I would never sit back and say my daughter was perfect. She wasn’t. One of the other girls in the group was dropped first and my daughter saw and let it happen. My advice to her was to stick with the girl who was dropped. She had always been a good friend and if the two of them had each other, they could make new friends together. She did not take my advice. She tried to hang on to these girls who she somehow still thought were her true friends.

After a while, she saw that this was a lost cause. By the end of freshman year, she and yet another girl, who she considered her best friend at the time, were out of the group. But they did have each other, became close with a new girl, and the three of them were stuck together like glue all through sophomore year. She was doing ok. They say you only need one or two close friends, right?

Well, not always. Sometimes three’s a crowd and, as junior year began, she became the odd one out. This time, she did not just let it go. She confronted her “bestie” about why she was suddenly being left out of this threesome. The girl’s response was that my daughter did not do anything wrong, but she no longer felt close to her and their friendship pretty much needed to be over. Kind of like the friend version of “it’s not you, it’s me”. She was devastated.
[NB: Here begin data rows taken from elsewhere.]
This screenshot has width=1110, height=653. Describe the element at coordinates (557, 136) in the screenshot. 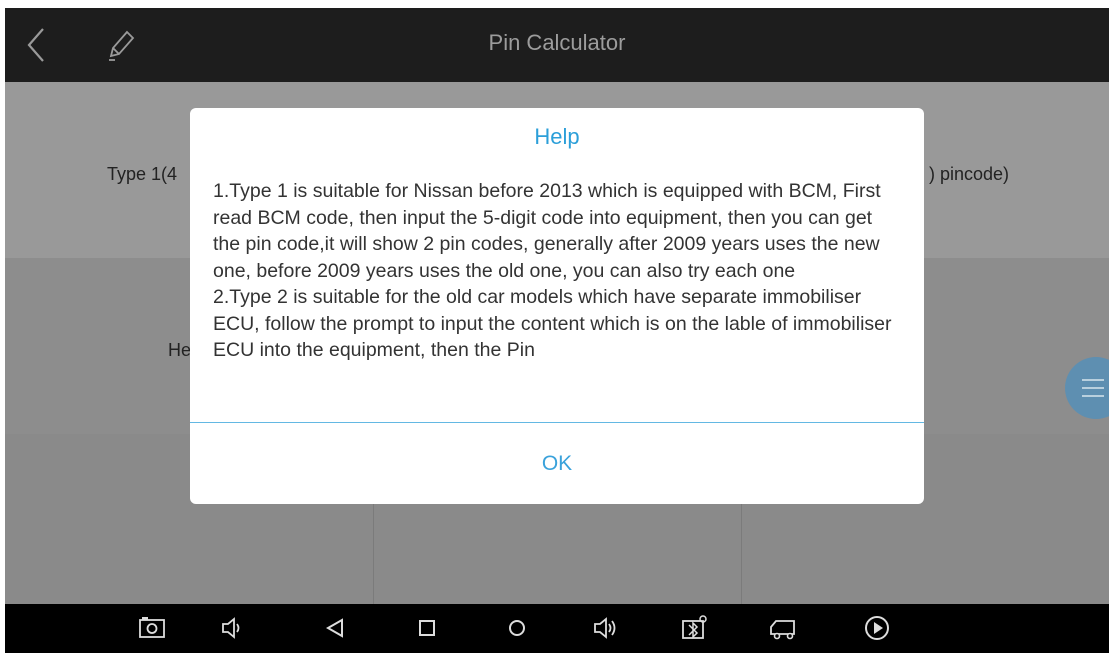

I see `dialog-title: Help` at that location.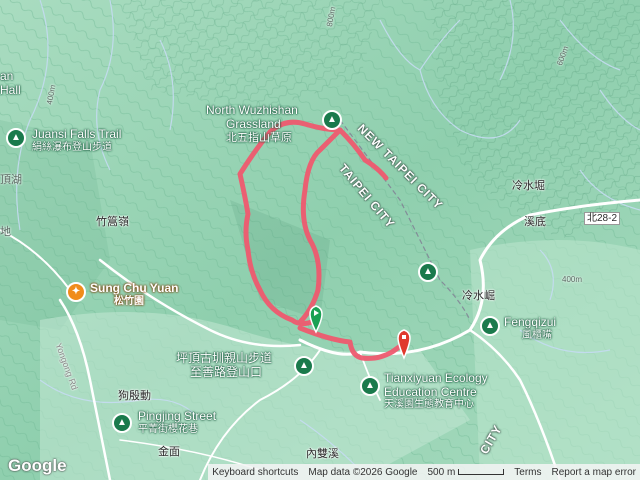 Image resolution: width=640 pixels, height=480 pixels. What do you see at coordinates (322, 454) in the screenshot?
I see `neishuangxi-label: 內雙溪` at bounding box center [322, 454].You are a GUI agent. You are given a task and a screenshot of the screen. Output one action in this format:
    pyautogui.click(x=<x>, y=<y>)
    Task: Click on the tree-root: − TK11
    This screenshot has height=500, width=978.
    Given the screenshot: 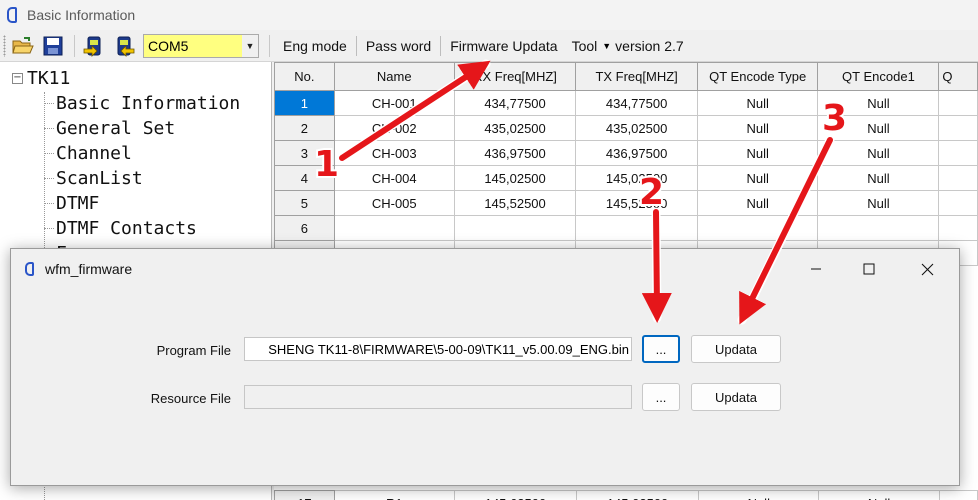 What is the action you would take?
    pyautogui.click(x=41, y=78)
    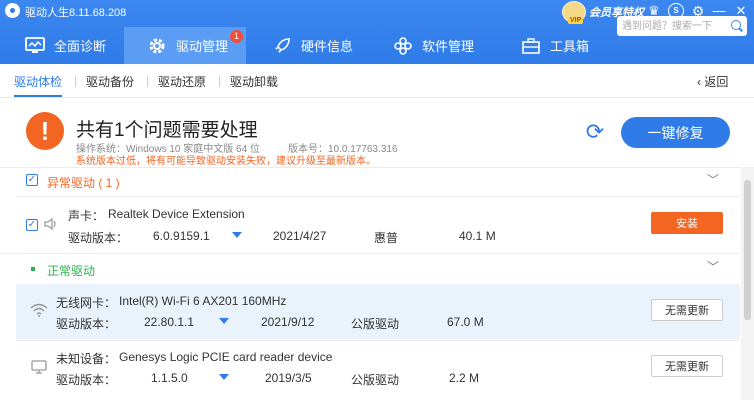 Image resolution: width=754 pixels, height=400 pixels. What do you see at coordinates (202, 46) in the screenshot?
I see `nav-label: 驱动管理` at bounding box center [202, 46].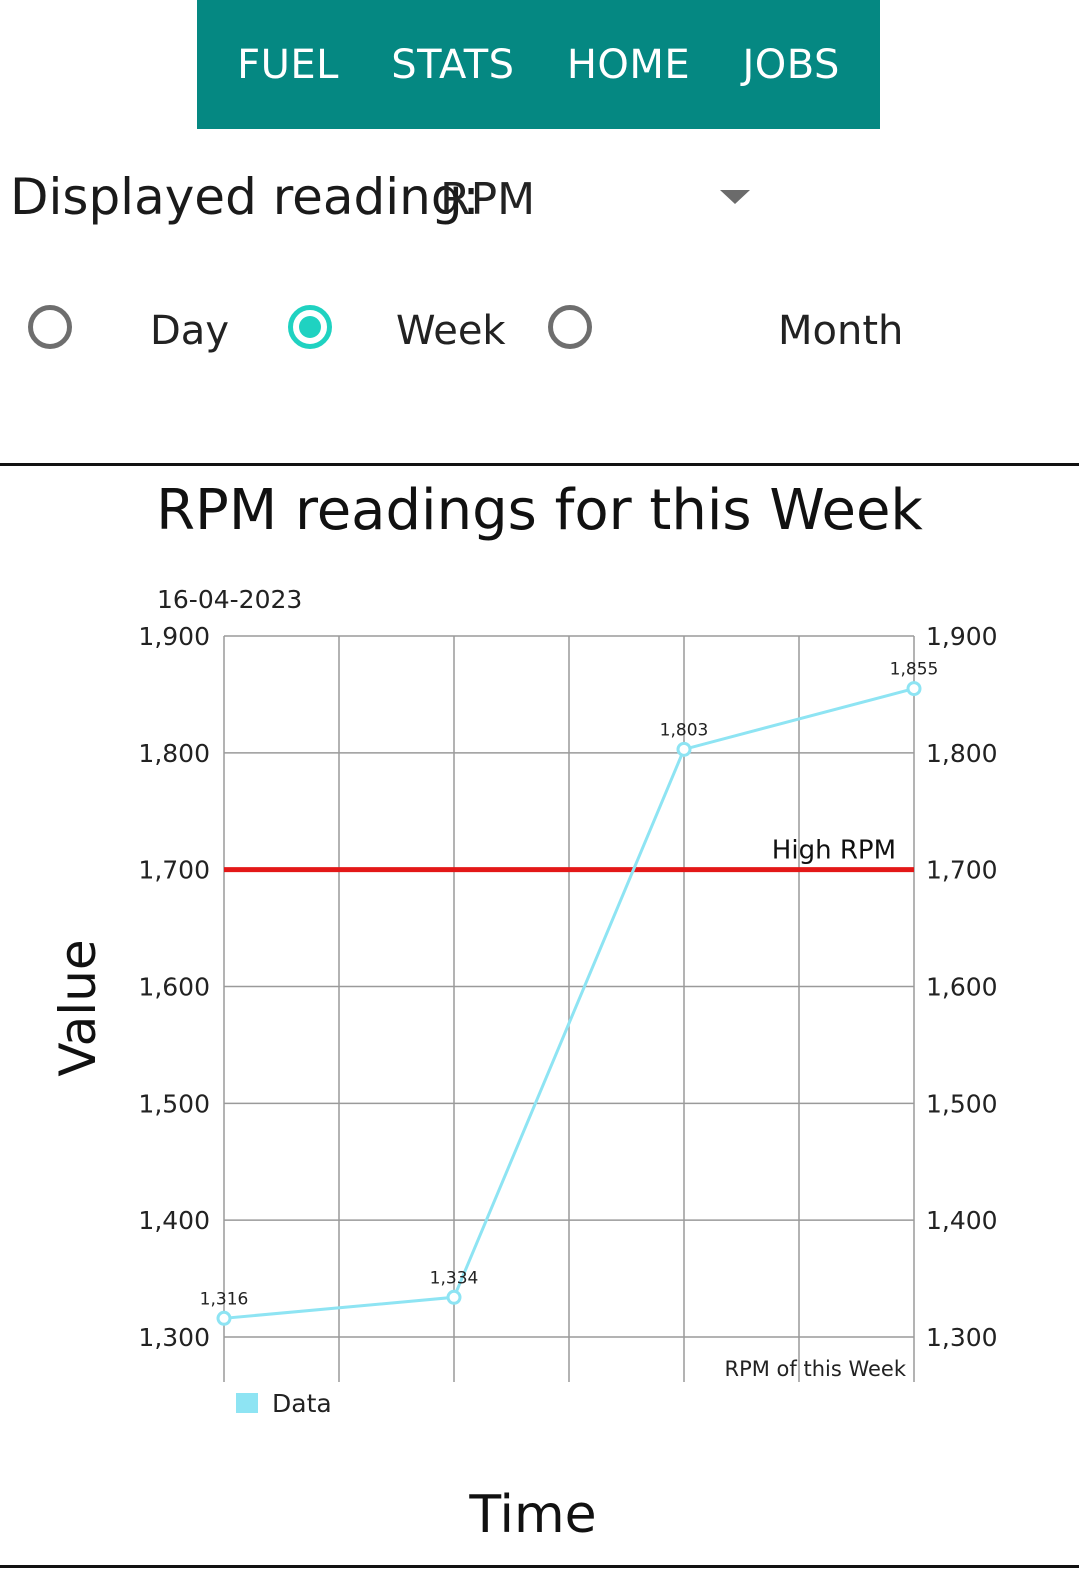 The height and width of the screenshot is (1587, 1079). I want to click on radio-day, so click(50, 327).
Over the next year, my heart pretty much broke for her every day. She stayed home often and, although she is not one to always open up, would occasionally cry to me that she had no friends. This was so hard for a mother to see.

What makes everything worse is social media. It’s bad enough to not be invited to things, but to have to witness her old friends having constant fun is almost traumatizing.
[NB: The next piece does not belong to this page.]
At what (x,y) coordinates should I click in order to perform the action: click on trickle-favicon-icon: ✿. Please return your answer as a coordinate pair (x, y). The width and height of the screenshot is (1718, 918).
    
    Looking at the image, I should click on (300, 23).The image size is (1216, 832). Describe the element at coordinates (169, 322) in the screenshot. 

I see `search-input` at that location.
The only silver lining was that she had plenty of time to do her schoolwork. She had dreamed of going to a particular college, and she put her energy into working her ass off to get in.

The summer before her senior year, she took a job working at a day camp. Coincidentally, there were some other girls from her school who worked there. She had never been friends with these girls before. They were nice to her, and she began spending time with them.
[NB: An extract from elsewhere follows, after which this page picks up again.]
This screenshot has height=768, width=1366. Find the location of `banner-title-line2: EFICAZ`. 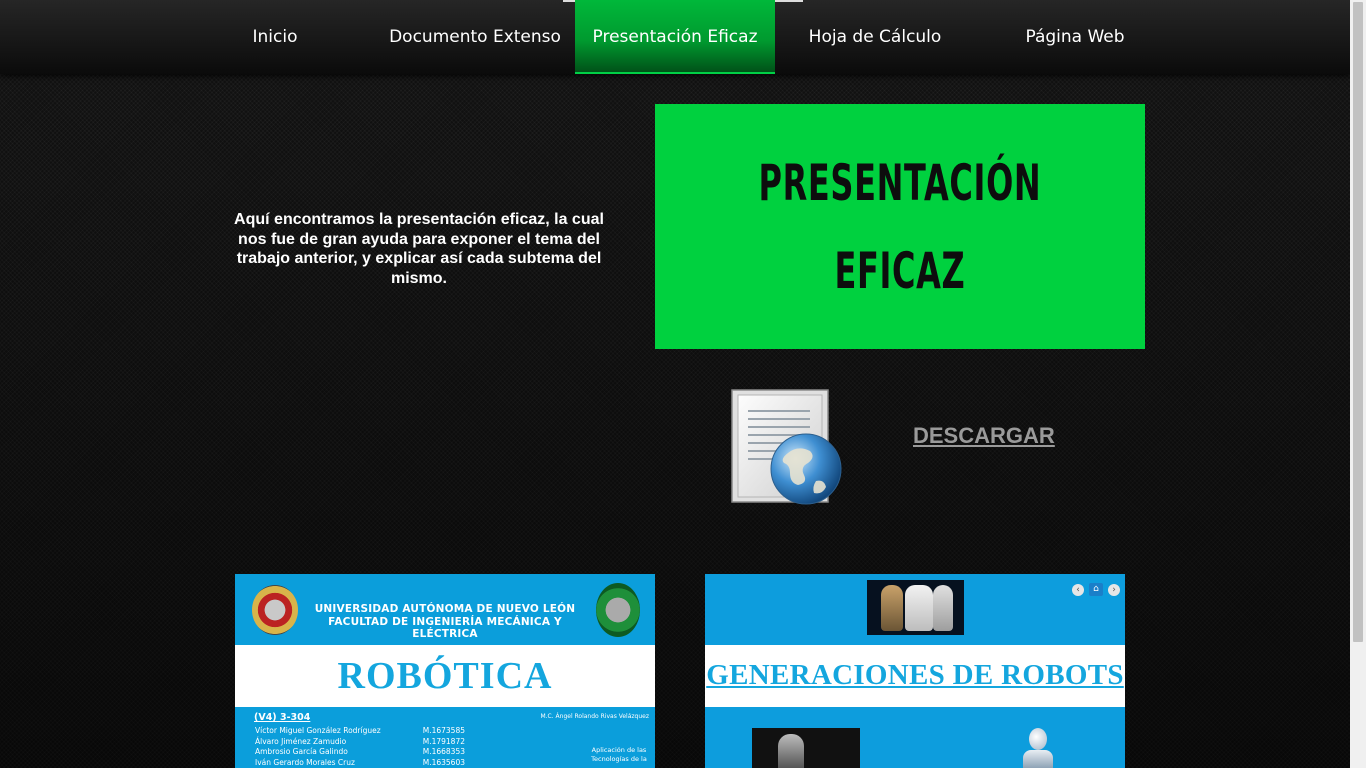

As senior year began, she became woven in with these girls and their friends, one of which was her old friend from elementary and middle school, the one who had been the first girl dropped from the clique back in freshman year. My daughter now freely admits her big mistake back then.

The two of them gained their friendship back, and she found a new wonderful group of girls. Throughout her senior year, she had lunch plans, went to parties, and had close friends she could talk to. I hadn’t seen her that happy in years. I was overwhelmed with joy for her.

Ten months later, as I watched these girls graduate, I was a proud mom. Not only because she did get into that dream college, but because she learned the meaning of true friendship. It was a very rough road, and it took a while to find them, but she is going off to college knowing what good friends are. And aren’t.